The Perks and Perils of Custom Hardware

In contrast to conventional processors, hardware accelerators ruthlessly trade off the generality of input programs for simpler and faster hardware. For example, Google’s tensor processing units (TPUs) use systolic arrays which exploit the data-reuse patterns in linear algebra kernels by connecting processing units in an array-like configuration. While a TPU is not a general purpose processor, it can dramatically speed up linear algebra workloads while being power efficient. With the imminent death of Moore’s law, computational improvements will be driven by such hardware accelerators.

While silicon-based accelerators provide the most performant implementation of an accelerator, designing them is a challenging and time-consuming task. Architects spend months outlining a high-level architecture, implementing it using low-level hardware description languages (HDLs), and fabricating it. Finally, the process of integrating these accelerators is tedious—each accelerator must be directly connected to a physical machine and programmed using low-level memory-mapped interfaces.

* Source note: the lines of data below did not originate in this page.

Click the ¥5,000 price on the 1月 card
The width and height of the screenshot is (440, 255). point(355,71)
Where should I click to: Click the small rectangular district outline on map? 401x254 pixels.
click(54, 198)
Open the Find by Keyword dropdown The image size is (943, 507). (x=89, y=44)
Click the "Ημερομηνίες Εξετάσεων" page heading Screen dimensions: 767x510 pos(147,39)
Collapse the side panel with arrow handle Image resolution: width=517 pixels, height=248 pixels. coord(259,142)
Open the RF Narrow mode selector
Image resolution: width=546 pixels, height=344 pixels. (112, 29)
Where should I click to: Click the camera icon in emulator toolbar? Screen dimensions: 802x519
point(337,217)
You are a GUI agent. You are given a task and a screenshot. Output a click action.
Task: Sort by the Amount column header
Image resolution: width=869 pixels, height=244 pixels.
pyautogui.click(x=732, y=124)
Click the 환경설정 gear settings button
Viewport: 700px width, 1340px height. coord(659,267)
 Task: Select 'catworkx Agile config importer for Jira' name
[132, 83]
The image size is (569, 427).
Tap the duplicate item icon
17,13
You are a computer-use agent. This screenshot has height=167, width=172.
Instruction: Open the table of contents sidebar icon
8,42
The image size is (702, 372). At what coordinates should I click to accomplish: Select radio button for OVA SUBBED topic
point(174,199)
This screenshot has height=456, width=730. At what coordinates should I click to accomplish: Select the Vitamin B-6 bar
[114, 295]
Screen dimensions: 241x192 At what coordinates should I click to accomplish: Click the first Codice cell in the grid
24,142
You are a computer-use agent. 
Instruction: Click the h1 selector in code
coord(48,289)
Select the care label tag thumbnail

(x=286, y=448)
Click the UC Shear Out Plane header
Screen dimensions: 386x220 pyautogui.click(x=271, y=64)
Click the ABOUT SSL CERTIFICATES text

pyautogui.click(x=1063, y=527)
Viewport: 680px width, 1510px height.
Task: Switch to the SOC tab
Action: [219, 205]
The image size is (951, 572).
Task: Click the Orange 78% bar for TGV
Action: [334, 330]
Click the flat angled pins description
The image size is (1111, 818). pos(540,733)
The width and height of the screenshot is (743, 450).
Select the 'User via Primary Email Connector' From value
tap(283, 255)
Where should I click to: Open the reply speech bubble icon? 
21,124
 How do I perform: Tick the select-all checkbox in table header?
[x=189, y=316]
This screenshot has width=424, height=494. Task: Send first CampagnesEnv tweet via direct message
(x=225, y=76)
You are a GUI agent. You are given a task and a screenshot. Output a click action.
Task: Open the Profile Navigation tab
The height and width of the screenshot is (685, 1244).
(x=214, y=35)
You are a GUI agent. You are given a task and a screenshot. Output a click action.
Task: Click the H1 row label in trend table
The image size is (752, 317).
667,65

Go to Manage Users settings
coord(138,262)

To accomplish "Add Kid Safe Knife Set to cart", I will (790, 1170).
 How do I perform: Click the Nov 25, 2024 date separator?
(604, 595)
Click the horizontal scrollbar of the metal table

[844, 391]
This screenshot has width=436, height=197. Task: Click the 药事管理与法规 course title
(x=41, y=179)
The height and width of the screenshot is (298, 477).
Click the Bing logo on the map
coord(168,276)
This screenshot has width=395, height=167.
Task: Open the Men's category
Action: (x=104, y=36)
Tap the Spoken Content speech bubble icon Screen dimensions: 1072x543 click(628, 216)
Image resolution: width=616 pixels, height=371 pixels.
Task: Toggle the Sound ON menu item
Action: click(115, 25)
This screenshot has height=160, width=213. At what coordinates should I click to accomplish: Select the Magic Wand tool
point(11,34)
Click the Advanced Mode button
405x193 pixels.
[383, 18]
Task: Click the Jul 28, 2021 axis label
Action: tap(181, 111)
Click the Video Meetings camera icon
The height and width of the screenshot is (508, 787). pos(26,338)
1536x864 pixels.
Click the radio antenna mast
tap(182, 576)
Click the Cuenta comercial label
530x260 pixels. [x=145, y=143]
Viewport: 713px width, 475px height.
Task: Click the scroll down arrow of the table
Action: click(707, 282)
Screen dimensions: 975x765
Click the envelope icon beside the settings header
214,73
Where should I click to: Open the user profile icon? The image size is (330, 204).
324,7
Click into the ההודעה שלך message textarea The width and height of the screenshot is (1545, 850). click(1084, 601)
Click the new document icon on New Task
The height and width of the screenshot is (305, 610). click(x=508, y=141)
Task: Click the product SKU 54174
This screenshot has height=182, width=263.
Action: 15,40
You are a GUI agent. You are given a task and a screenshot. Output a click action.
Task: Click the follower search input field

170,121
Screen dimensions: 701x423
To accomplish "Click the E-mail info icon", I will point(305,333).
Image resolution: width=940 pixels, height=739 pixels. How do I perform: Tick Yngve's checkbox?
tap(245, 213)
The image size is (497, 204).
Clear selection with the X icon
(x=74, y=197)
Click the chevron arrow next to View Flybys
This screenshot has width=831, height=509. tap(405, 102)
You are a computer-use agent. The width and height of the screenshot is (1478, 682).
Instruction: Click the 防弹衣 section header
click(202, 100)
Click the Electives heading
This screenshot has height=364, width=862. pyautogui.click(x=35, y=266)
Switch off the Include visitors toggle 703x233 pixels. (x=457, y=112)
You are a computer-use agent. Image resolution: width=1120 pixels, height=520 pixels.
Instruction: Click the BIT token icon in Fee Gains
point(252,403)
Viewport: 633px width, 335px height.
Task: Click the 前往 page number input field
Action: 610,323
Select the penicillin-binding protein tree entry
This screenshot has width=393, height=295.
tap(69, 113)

Field programmable gate arrays (FPGAs) are key to a more radical approach to accelerator design—where programmers can rapidly reprogram and iterate on designs within hours instead of months. FPGAs represent a programmability-efficiency trade-off between ultra-specialized silicon accelerators and traditional processors. They can be programmed to simulate a particular hardware design and do so more efficiently than processors. On the other hand, while less efficient than silicon accelerators, FPGAs can be reprogrammed in a few seconds, cutting out the tedious fabrication process. This trade-off can be well worth it: FPGAs can provide an order of magnitude speedup and can accelerate diverse workloads.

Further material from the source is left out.